Targeting Tumor Antigens Antigen Specific Vaccines

The ideal breast cancer vaccine would induce broadly reactive immunity to multiple types of breast cancer without causing clinically significant autoimmunity and, most important, be clinically effective. One approach to minimize autoimmunity and enhance specificity of vaccines is to target them to specific protein antigens that are overexpressed on the tumor cells but that have limited distribution in normal tissue. Many breast cancer tumor antigens are also expressed on tumor cells in other epithelial-derived cancers, such as ovarian cancer and colon cancer, and have been targeted in early-phase clinical trials in breast cancer and other solid tumors. In addition to MUC-1, HER2/neu, and telomerase (see subsequently), target antigens include CEA (59,60), cyp1B1 (61), survivin (62,63), and others (Table 1).


Overexpression and aberrant glycosylation of mucin-1 (MUC-1) antigen by epithelial tumors results in endogenous antibody responses in cancer patients to

MUC-1 antigen (64). This finding has led to the identification of MUC-1-derived peptide epitopes that induce T-cell responses. MUC-1-based clinical trials have used peptides (65-69), protein (70), pulsed dendritic cells (61), or keyhole limpet hemocyanin (KLH) adjuvant (31).


The HER2/neu antigen is a well-known target of antibody-mediated immunotherapy in breast cancer. The initial demonstration of multiple HLA-A2-binding peptides derived from the HER2/neu protein has led to multiple clinical vaccine trials. Initial studies using peptide and adjuvant have demonstrated safety with minimal toxicity (61,71-73), but induced cytotoxic T-cells that failed to lyse tumor cells (21). To augment CD4+ T-cell immunity, HER2-derived class II peptides (26,74), or the HER2 intracellular domain (75,76), have been used for vaccination. A recent study of vaccination of high-risk patients in the adjuvant setting showed a trend toward improved disease-free survival in patients who received a HER2 peptide-based vaccine (85.7% vs. 59.8% in unvaccinated patients).


The catalytic subunit of telomerase, hTERT, is a widely expressed tumor antigen, present in more than 85% of all human cancers (22). Initial clinical trials of dendritic cells pulsed with hTERT-derived peptides or hTERT RNA resulted in measurable hTERT-specific immunity (78,79), but hTERT peptide vaccination with adjuvant generated T-cells that did not recognize endogenously-processed telomerase (80).

Overall, these antigen-specific therapies have been well tolerated, with minimal toxicity, but only sporadic disease responses have been observed.
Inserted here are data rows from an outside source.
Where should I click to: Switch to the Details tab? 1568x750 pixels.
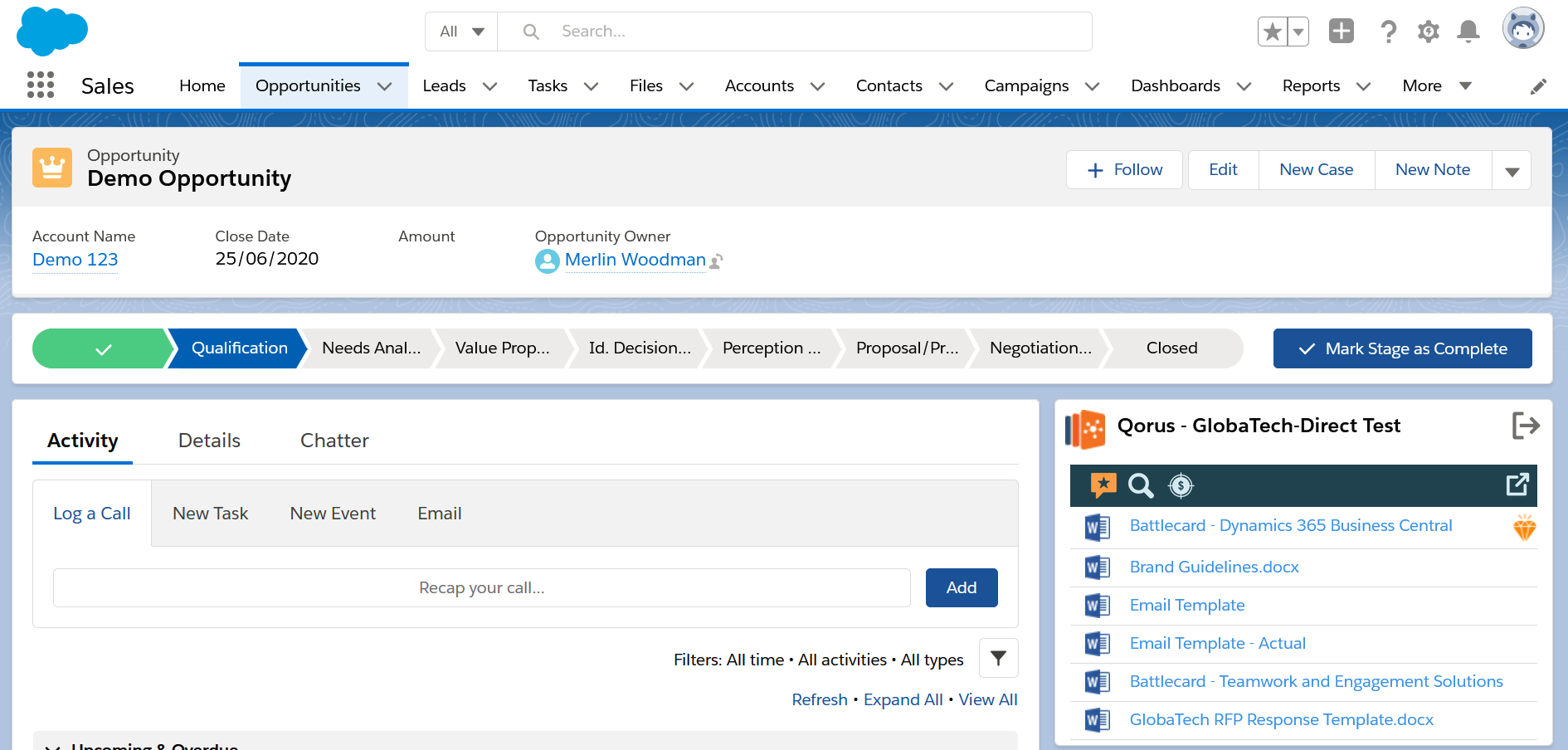(x=209, y=441)
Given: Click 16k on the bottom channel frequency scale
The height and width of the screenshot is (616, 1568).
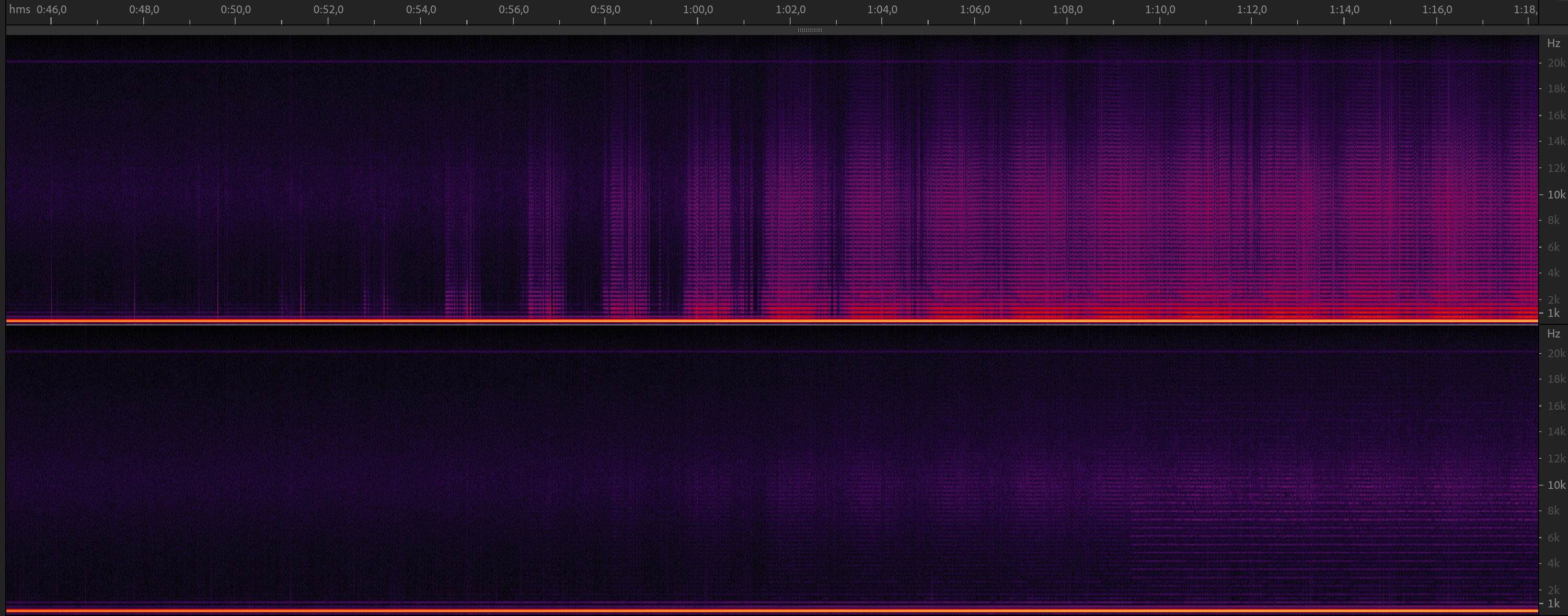Looking at the screenshot, I should pos(1556,406).
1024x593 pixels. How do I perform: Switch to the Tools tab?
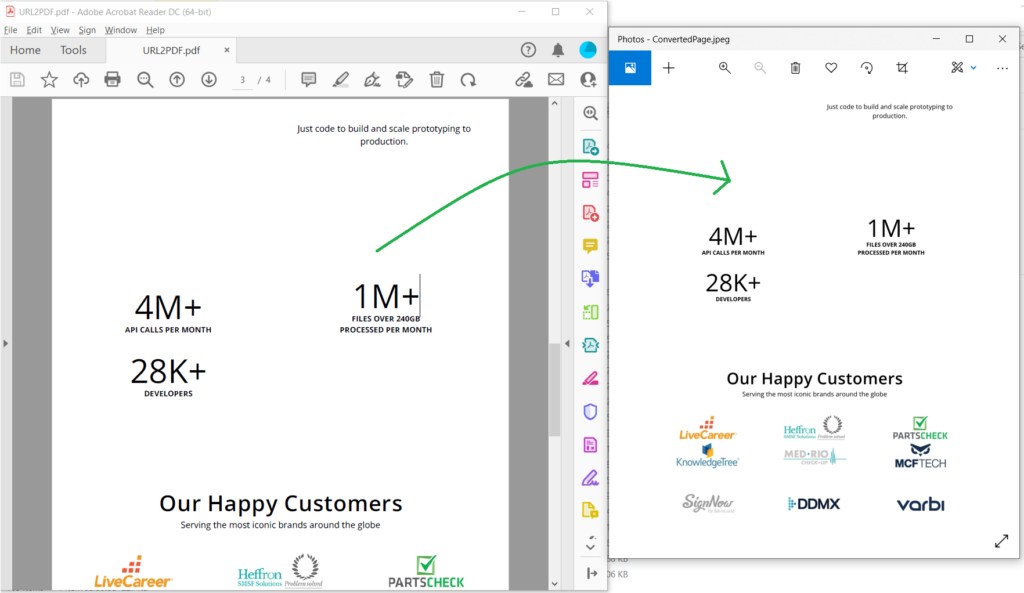coord(73,50)
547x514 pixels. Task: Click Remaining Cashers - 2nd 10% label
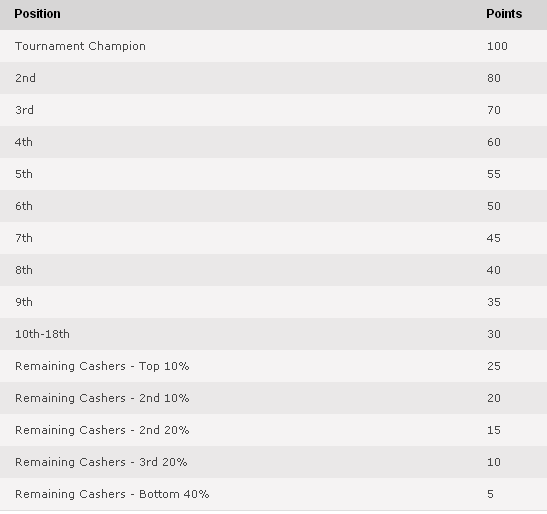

The majority of these vaccines have been tested in the advanced disease setting. The optimal method of delivery of tumor antigens is not yet known, although many approaches have been tried (Table 1). These include adoptive immunotherapy with ex vivo expanded T-cells (81), peptide-based vaccines, proteins, RNA, DNA, and viral vectors such as vaccinia and fowlpox, that also encode three costimulatory molecules [CD80/B7.1, ICAM-1, and LFA-3; designated TRICOMâ„¢ (59)].